Before jumping to the conclusion that the common-law marriage was a poor-man’s habit, we should remember that, in the cities, the percentage of legitimate baptisms peaked at about 40% .  Still a minority.  The practice of common-law marriage was common across economic strata, it was just more pronounced for the poor.  Marriage may have had more to do with inheritance rights than either religious or social concerns.  This would explain why the marriage records from the time (and my family) have quite a large number of elderly people (over age 60) getting married.  As you would expect, these marriages aren’t reflected in my study since not too many 60-year-old mothers get their newborns baptized.

For genealogists this is a two-edged sword.  People researching their ancestry in continental Europe and the US often have difficulty finding women’s maiden names.  For island couples that didn’t marry, the practice was that the women maintained their maiden names for life.  Makes tracing maternal lineages much easier.

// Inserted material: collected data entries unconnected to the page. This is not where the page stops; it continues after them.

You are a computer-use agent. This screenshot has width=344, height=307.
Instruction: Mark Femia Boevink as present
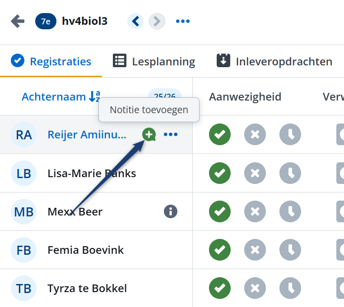click(220, 250)
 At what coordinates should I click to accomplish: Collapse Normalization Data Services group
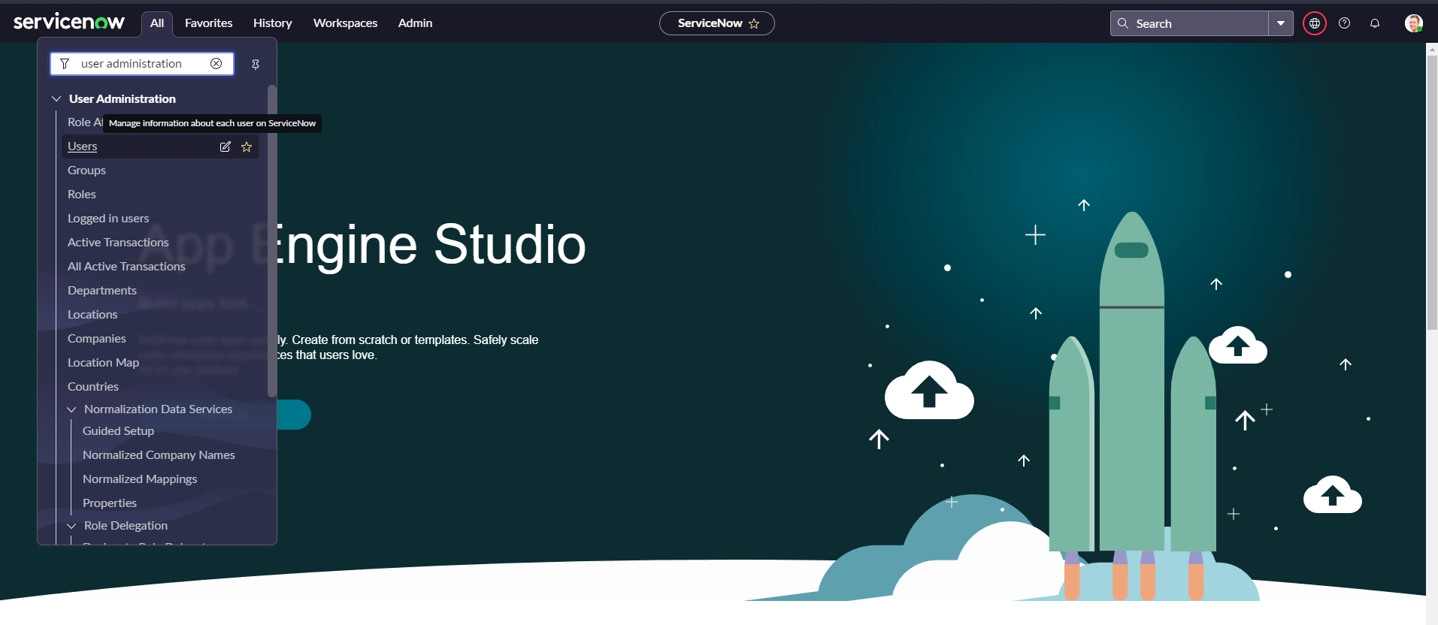(x=72, y=409)
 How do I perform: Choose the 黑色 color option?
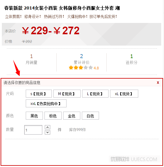(x=34, y=116)
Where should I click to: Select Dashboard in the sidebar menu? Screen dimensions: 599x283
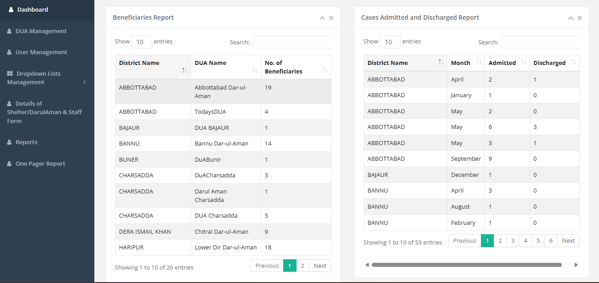33,9
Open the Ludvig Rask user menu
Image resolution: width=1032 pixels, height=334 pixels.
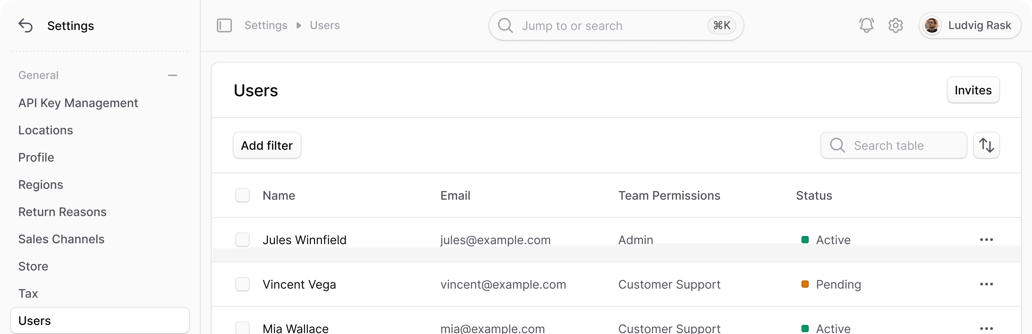pos(970,25)
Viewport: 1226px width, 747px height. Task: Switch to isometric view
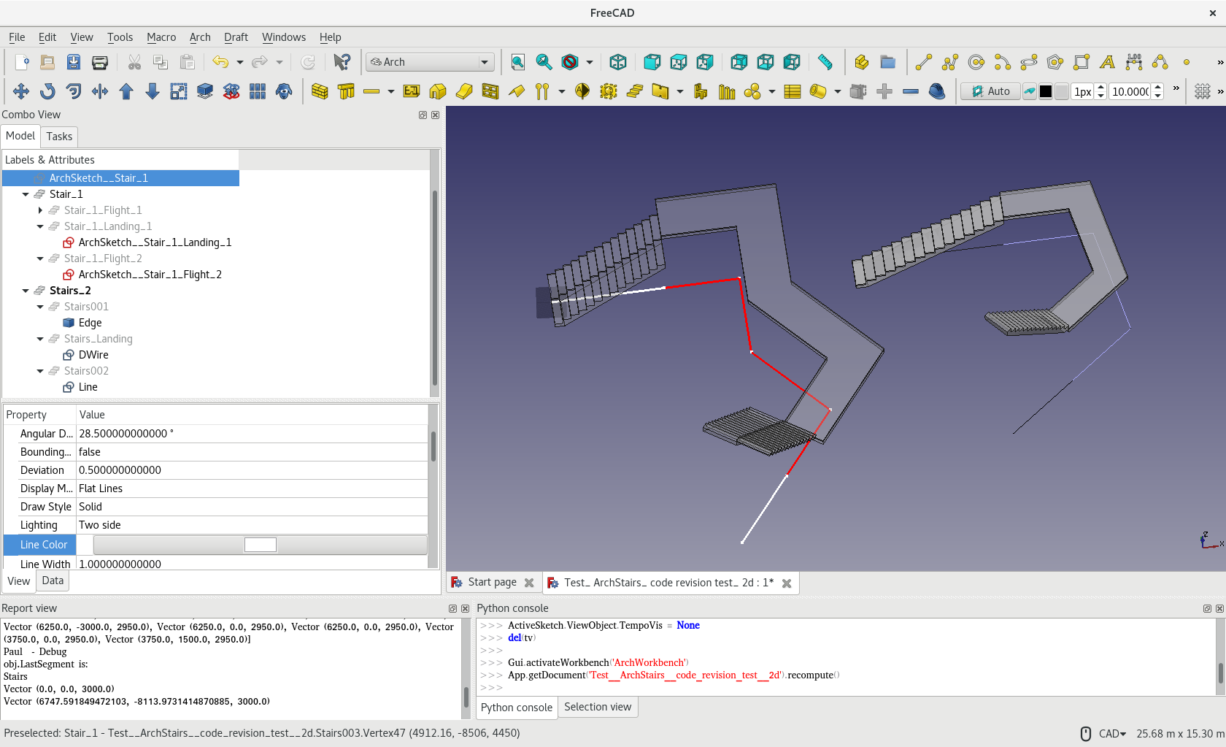[x=617, y=62]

On the other hand, there is an unusually large volume of baptisms recorded without a father’s name listed. Often, they are just blank where the father’s name should appear.  The Anglican records didn’t typically record fathers of unmarried couples until 1894, so for children born from 1841-1894 there may be no record of their father at all.  Since children were usually given the father’s surname, there are clues, but no primary evidence to go on.  This creates a lot of brick walls.  After 1894, there are still quite a few baptisms recorded without father’s names.  This chart shows the prevalence.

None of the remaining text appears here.